Sunday, December 5, 2010

One word: Striving

I've discovered an interesting end of the year blogging challenge at Reverb10 and decided, what the heck, better late than never. So even though it was supposed to start December 1st I'm going to jump in and do what suits my fancy. The idea is to use daily writing prompts to reflect on the year that is ending, and make plans for the coming year.

Day 1 challenge: One Word. Encapsulate the year 2010 in one word. Explain why you’re choosing that word. Now, imagine it’s one year from today, what would you like the word to be that captures 2011 for you?

My word for the year 2010 is striving. I've been striving toward goals, striving toward high standards, striving toward perfectionism. Want to know how much striving I've done? Even this blog post has been started three times, with three different words each time.

About eleven months ago, I went on a two day retreat. Beautiful place in northern Minnesota, staying in a compact hermitage/cabin that held everything I needed and nothing I didn't. Serenity outside my windows with snow and woods and cardinals; the warmth of a log fire inside my cabin. Space and time to think and dream and reflect.

I spent those two days thinking about how to balance my life. I knew that's what I was supposed to have as my goal, I know that's what my life lacks. Balance between work and play, giving and receiving, obligations and freedom, calendar and free time, clients and family, doing and being, checking off items on the to do list and giving myself the space and time to feel the spirit.

I made some really good plans. I had a list of things to do to create a better balance in my life. Take time for yoga every day, set a weekly date night with my spouse, be intentional about getting together with friends for coffee. I knew what I should do, I had measurable goals, I set up a way to track progress toward my goals, and I made a weekly appointment with myself for time for reflection.

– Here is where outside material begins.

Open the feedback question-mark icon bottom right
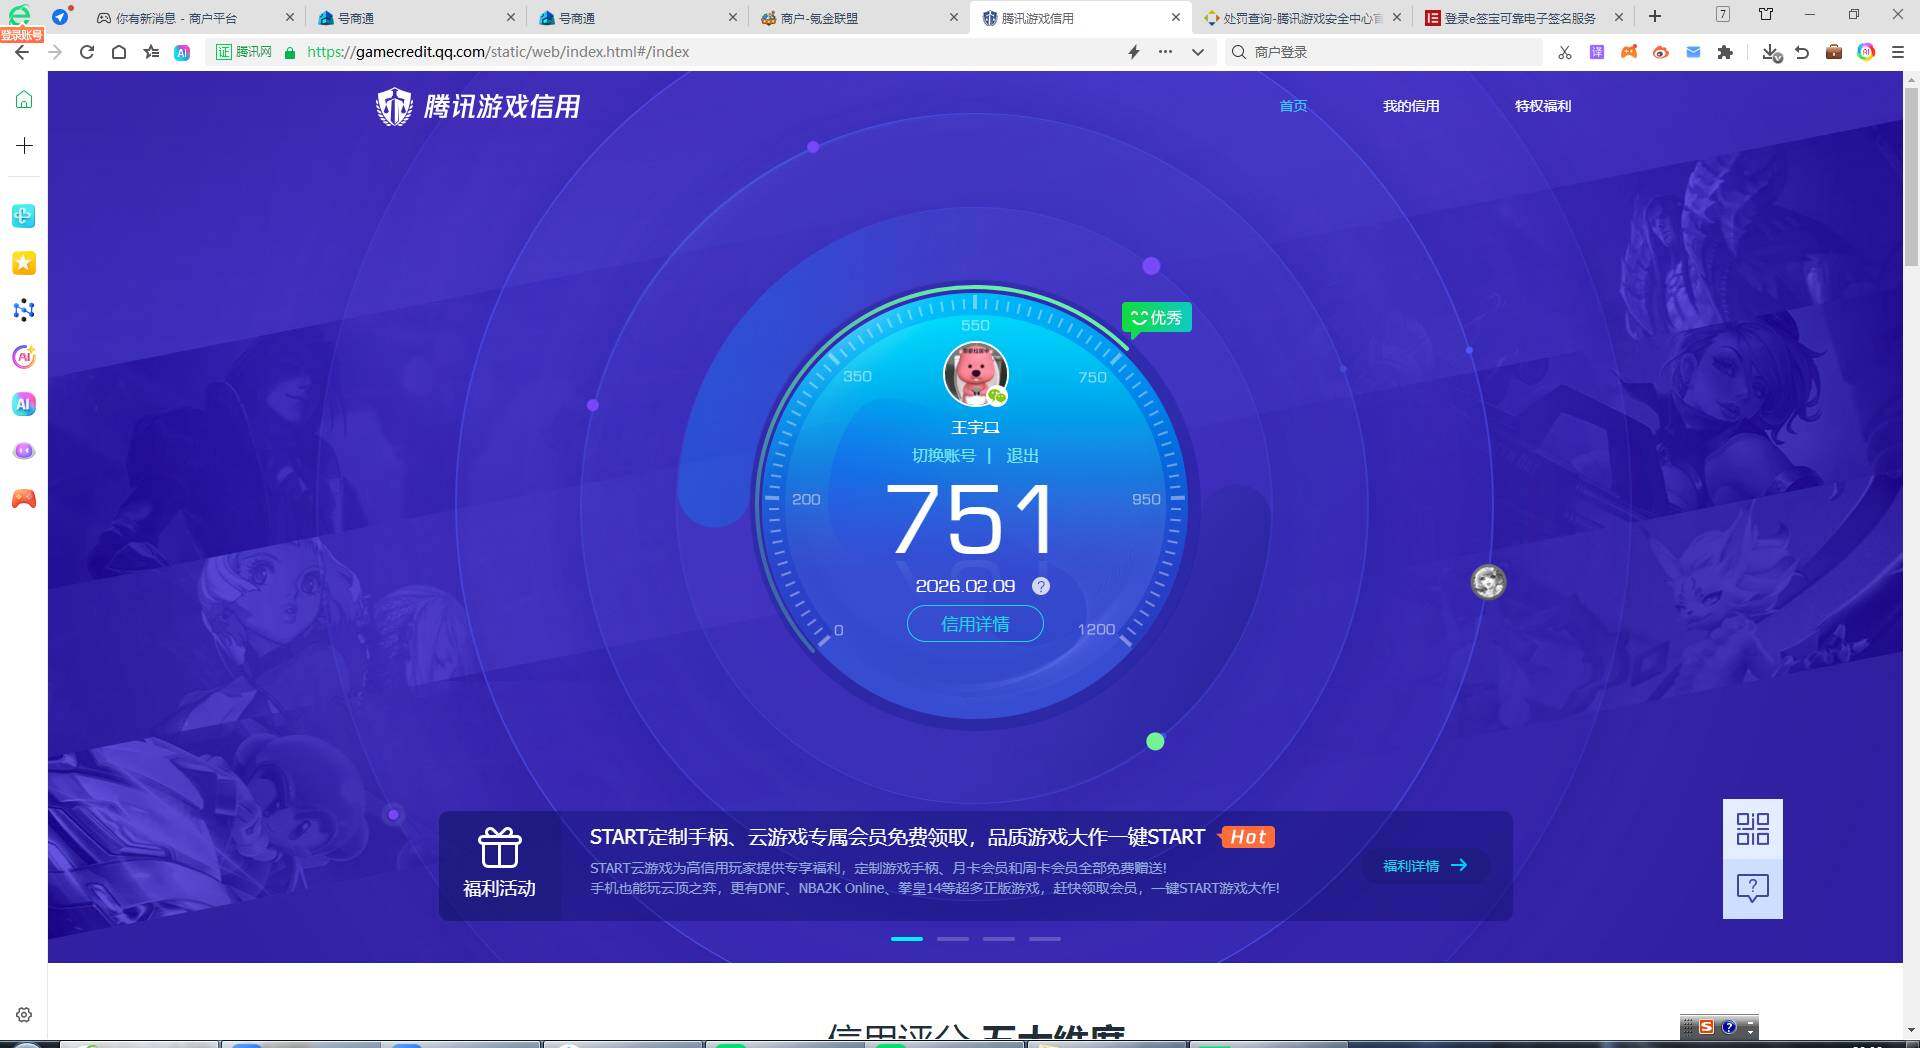This screenshot has height=1048, width=1920. tap(1752, 888)

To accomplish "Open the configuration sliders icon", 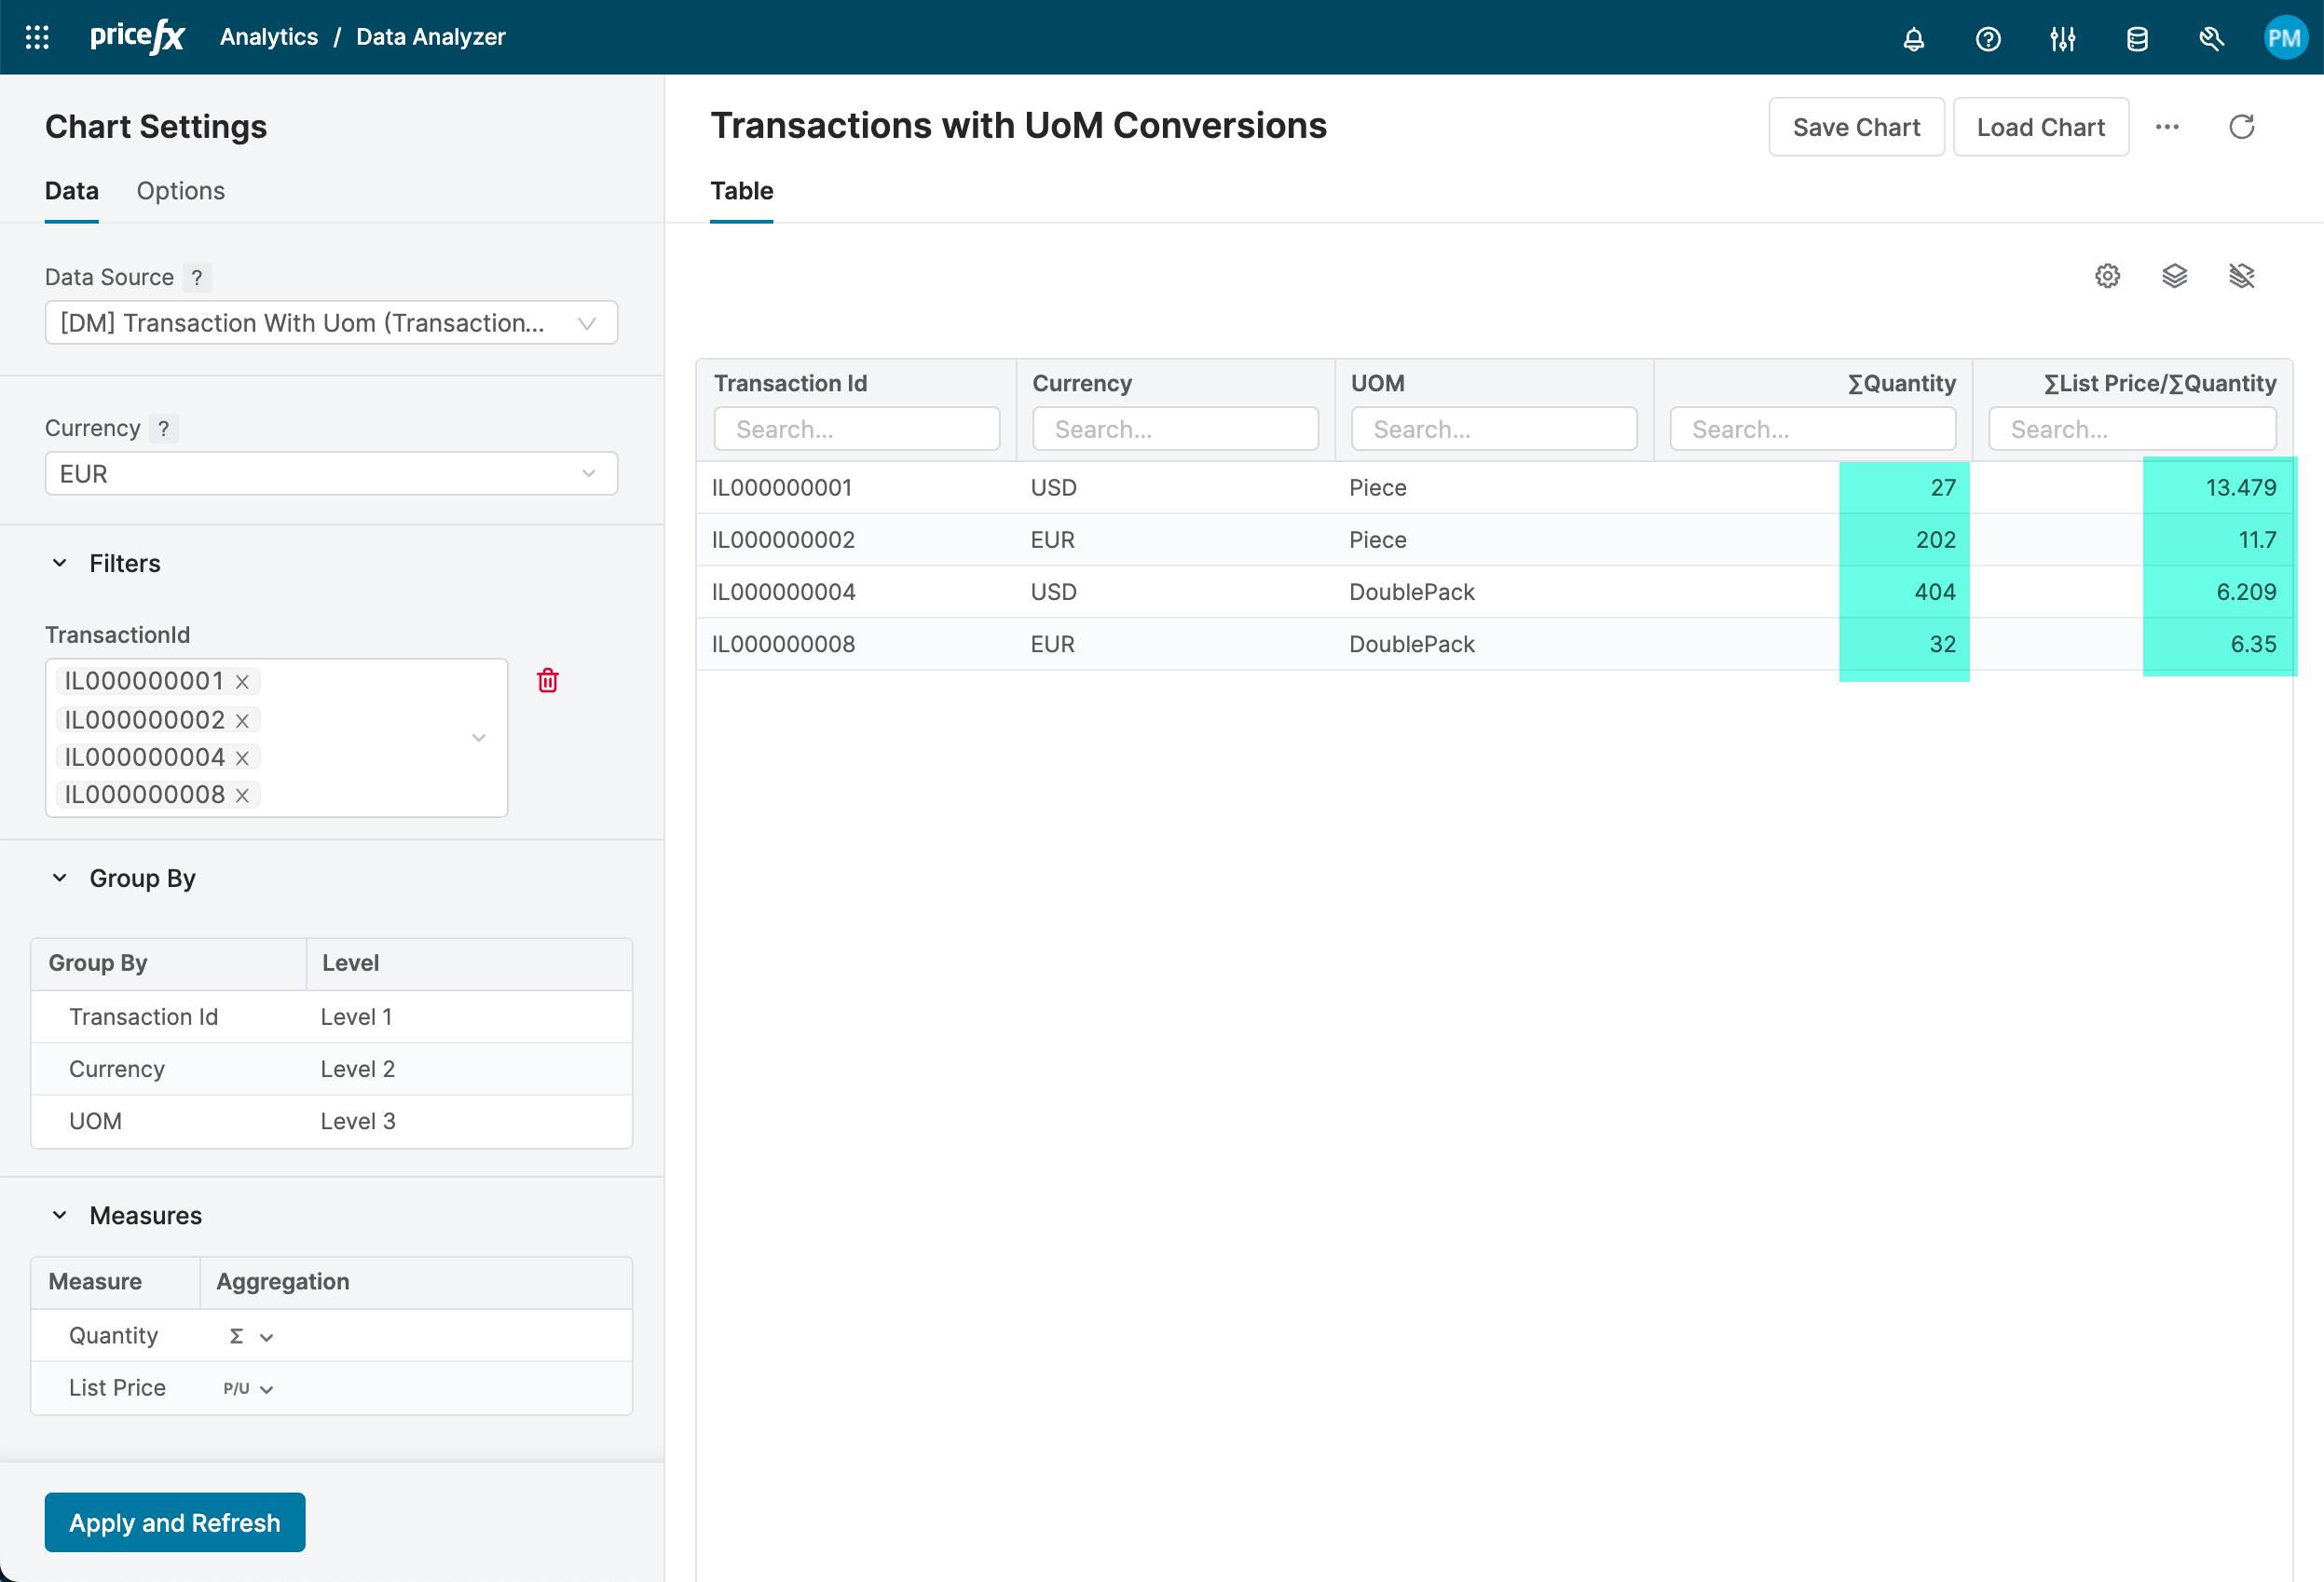I will 2062,39.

And I want you to know, I've stuck to my goals at least 80-85% of the time. Excercise, check. Date night, check. Friends, check. Weekly check in, check.

So I've been striving toward balance, and guess what? I don't feel any more balance in my life, I just feel more striving.

I remember that just as I left that place of retreat and tranquility last January, there was this niggling voice in my head saying, "I don't really want balance. I want all the things I've always wanted, a loving family, a comfortable home, challenging work, fulfilling commitments, a place to express my creativity, and the chance to make a difference in the world somewhere. I want it all."

Maybe my life is not going to be perfectly balanced. I guess I will always be dropping one ball or another. But I'm looking more closely now at the rhythm and the tempo of my life. My days often resemble a classical sonata in three movements, with the Allegro opening, an Adagio in the middle of the day, with a fast Rondo to close the afternoon and evening. Sometimes it's a four movement work, with a minuet or scherzo thrown in for good measure.

Most of the time this year, that rhythm and tempo has been okay. It enabled me to do work I love, get paid enough to allow me to do other stuff I love, go places I wanted to go, do things I wanted to do and accomplish things that give me great satisfaction.

I know I'm in a really extraordinary place where I don't do and I don't have to do anything that I don't really want to do. How many people can say that about their work and other commitments? It may be that I have a few too many things that I love and want to do.

So I've been striving, and there are many good things about that. Every once in awhile I think about how life would be if I adopted another way. Right now I haven't got another word for where I want to be this time next year. I could work on coming up with one. Or I could wait and see what bubbles up.